Exercise:
Lines below starting with the line with "Open the Modus blend mode dropdown" and going on through the line with "Click the Filtrar" must be output exactly; the rest of the records must be left out.

(Collected data)
┄┄┄┄┄┄┄┄┄┄
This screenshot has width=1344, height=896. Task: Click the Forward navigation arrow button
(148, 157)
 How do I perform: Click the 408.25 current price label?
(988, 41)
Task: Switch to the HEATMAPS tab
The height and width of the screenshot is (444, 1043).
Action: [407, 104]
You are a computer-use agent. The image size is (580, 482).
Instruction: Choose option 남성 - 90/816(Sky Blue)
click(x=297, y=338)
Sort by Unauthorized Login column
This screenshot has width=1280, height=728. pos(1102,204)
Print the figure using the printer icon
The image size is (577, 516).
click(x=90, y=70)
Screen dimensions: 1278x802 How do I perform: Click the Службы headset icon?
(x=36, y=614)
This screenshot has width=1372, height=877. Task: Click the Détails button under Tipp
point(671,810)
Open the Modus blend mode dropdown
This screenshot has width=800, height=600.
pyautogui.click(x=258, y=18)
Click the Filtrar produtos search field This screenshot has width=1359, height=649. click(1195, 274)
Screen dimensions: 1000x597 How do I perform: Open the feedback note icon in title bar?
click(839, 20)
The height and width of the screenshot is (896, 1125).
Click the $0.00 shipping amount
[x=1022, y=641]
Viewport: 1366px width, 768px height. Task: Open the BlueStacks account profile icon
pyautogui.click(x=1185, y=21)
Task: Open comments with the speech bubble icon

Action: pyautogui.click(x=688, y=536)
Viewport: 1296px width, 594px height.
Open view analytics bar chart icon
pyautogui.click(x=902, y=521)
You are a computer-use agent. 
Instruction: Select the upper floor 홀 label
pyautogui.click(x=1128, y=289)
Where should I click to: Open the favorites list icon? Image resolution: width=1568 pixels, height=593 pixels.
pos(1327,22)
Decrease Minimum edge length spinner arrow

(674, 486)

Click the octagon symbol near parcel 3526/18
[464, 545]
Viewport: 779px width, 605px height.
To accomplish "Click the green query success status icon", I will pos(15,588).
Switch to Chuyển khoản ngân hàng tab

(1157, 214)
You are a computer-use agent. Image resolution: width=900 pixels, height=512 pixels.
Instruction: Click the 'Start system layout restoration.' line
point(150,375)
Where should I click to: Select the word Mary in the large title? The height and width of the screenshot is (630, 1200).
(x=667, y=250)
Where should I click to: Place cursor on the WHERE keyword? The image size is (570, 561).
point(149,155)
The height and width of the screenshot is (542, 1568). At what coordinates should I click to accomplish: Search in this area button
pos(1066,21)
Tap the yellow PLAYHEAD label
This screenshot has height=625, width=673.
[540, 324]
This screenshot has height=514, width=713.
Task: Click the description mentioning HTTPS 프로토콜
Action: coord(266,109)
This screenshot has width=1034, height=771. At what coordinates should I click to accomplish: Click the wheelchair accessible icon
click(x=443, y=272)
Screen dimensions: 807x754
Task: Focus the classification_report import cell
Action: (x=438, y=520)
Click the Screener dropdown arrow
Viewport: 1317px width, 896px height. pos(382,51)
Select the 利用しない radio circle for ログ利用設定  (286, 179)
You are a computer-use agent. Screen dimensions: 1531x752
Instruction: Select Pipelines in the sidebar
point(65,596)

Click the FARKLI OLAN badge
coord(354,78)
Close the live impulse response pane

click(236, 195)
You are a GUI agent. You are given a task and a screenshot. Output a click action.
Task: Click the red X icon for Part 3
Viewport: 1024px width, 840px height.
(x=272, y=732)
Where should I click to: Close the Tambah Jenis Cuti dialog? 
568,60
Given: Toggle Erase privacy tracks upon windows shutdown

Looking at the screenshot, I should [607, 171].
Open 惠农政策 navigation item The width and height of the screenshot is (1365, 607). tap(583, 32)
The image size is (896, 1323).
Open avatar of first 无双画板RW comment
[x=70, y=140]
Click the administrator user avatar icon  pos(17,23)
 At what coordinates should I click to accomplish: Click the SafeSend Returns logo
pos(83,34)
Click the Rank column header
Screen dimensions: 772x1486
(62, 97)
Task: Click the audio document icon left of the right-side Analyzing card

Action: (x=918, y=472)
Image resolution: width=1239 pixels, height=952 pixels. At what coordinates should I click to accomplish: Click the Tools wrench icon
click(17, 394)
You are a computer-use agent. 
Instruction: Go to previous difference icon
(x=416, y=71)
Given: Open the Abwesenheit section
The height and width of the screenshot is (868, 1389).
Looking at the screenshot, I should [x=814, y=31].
┄┄┄┄┄┄┄┄┄┄
Task solution:
Open the Modus blend mode dropdown
This screenshot has width=800, height=600.
pyautogui.click(x=258, y=18)
Click the Filtrar produtos search field This screenshot has width=1359, height=649. click(1195, 274)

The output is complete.